Return a faithful copy of all the entries, omitting the images.
START Data to examine
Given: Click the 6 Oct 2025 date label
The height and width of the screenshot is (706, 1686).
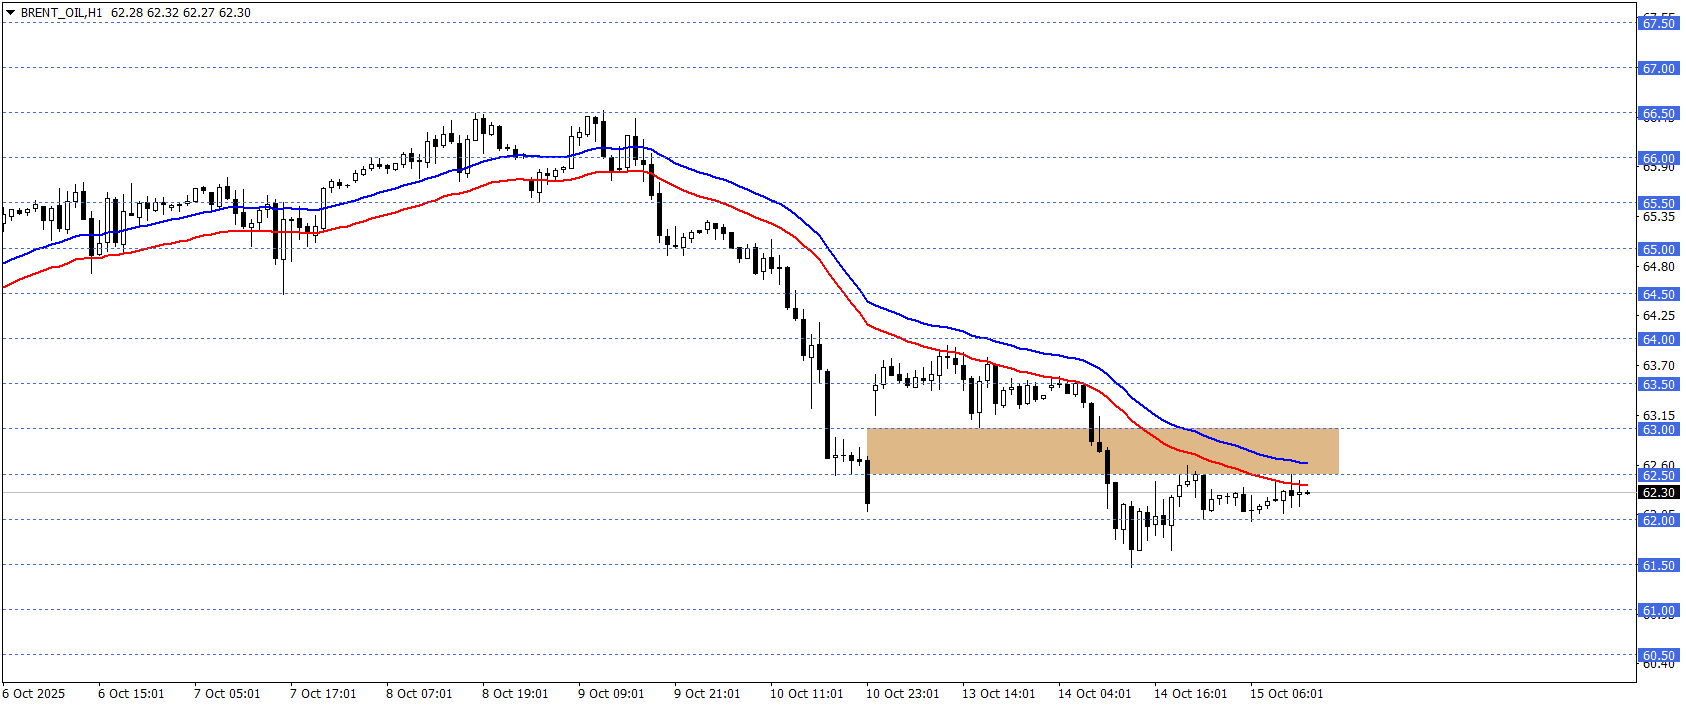Looking at the screenshot, I should [34, 693].
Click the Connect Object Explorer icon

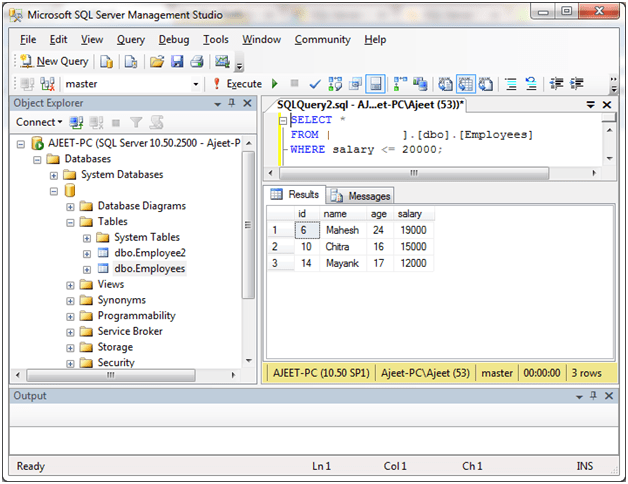[78, 122]
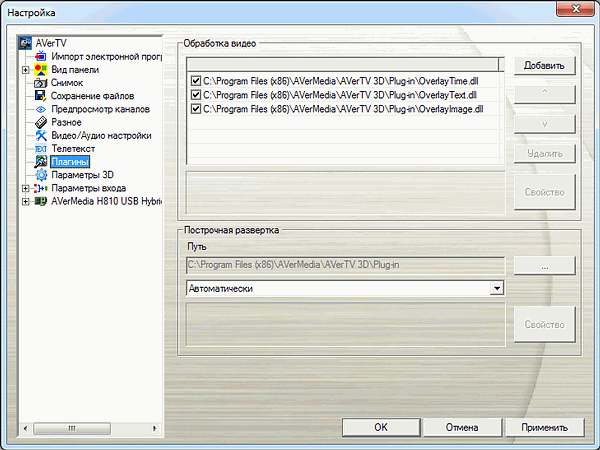Select the Импорт электронной программы TV icon
This screenshot has height=450, width=600.
click(41, 56)
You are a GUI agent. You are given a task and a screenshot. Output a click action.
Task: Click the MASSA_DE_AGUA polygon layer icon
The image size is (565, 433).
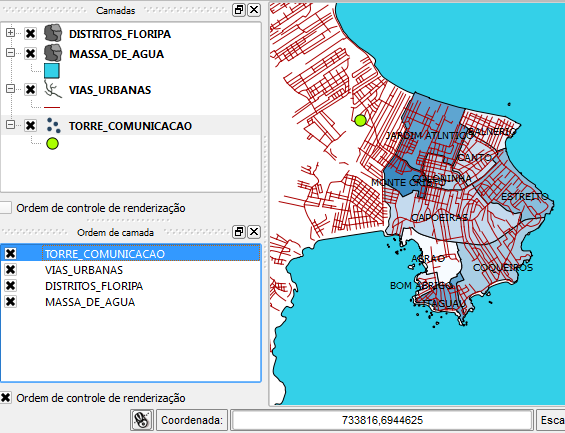pos(53,53)
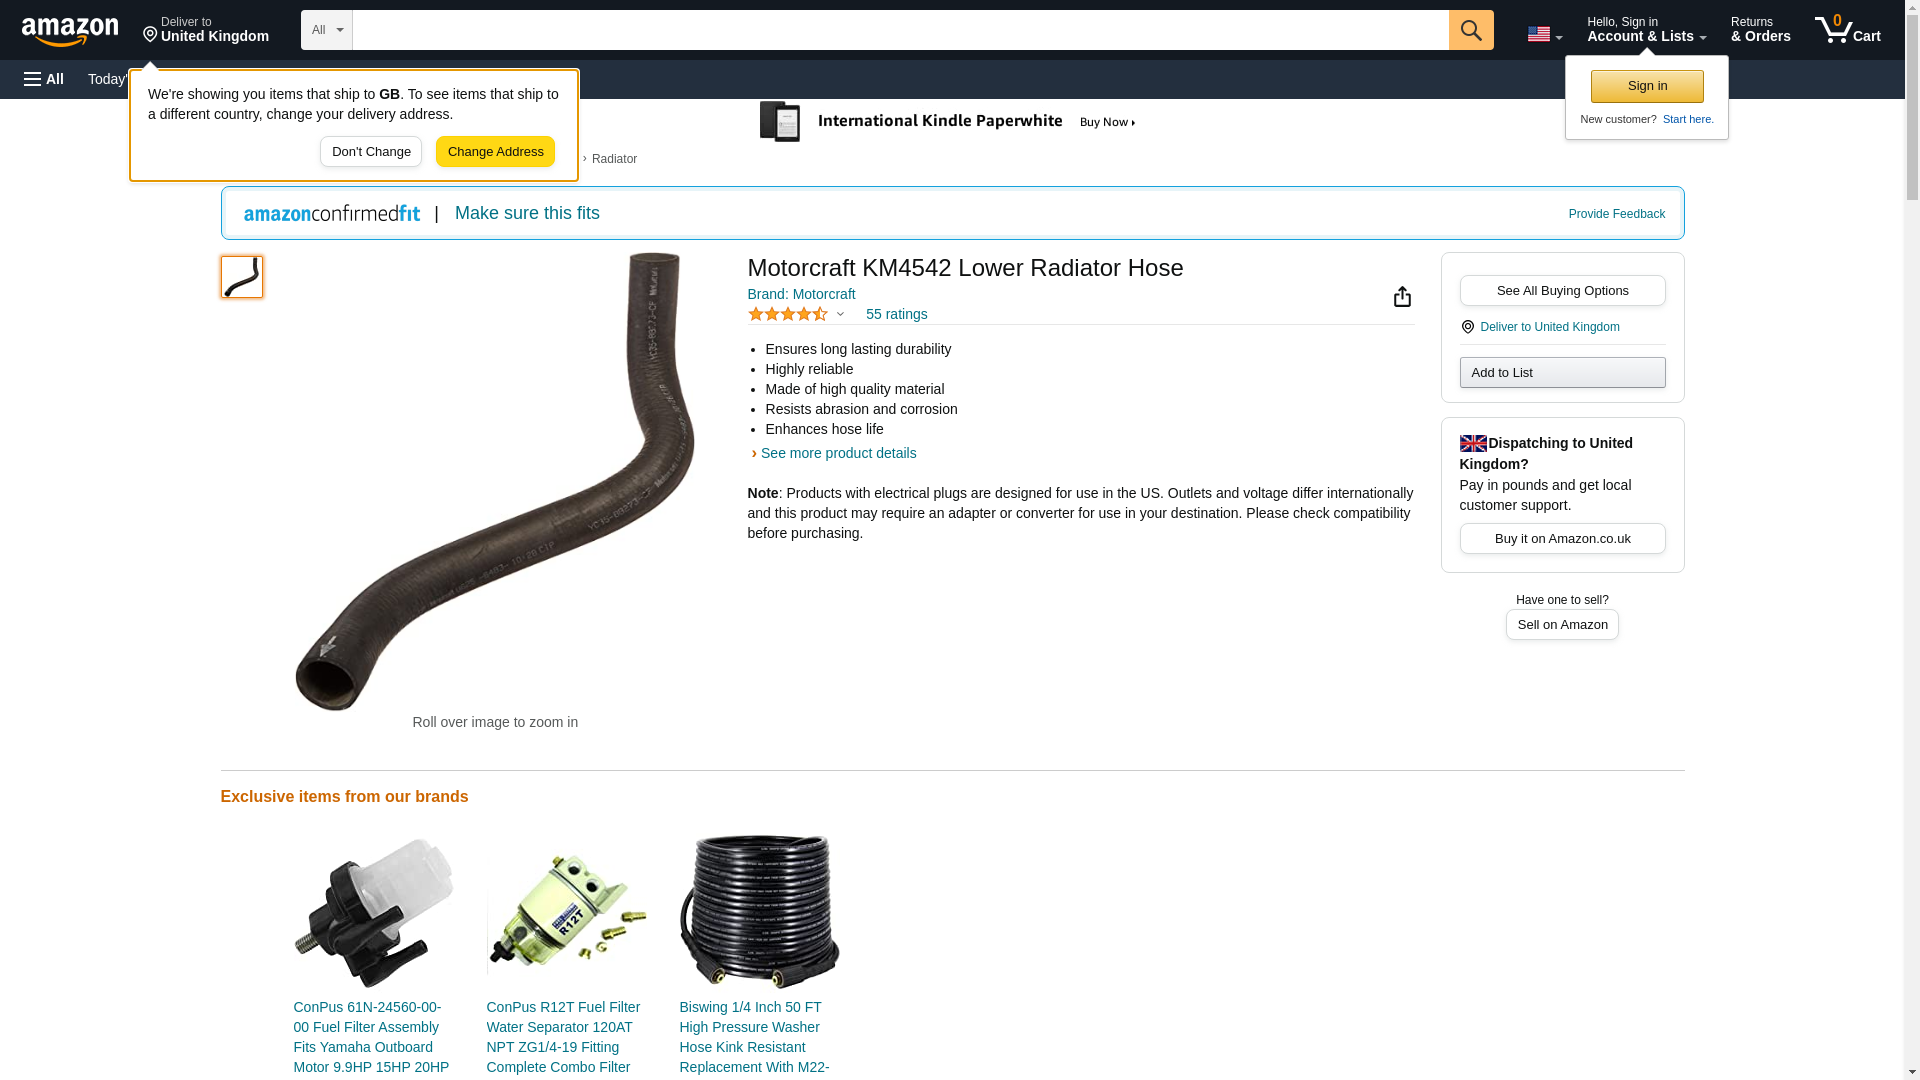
END Data to examine
The answer:
Given: Click the 6 Oct 2025 date label
The height and width of the screenshot is (706, 1686).
Looking at the screenshot, I should [34, 693].
Click the Connect Object Explorer icon

[78, 122]
Select the Импорт электронной программы TV icon
This screenshot has height=450, width=600.
click(41, 56)
You are a GUI agent. You are given a task and a screenshot. Output a click action.
Task: Click the MASSA_DE_AGUA polygon layer icon
The image size is (565, 433).
pos(53,53)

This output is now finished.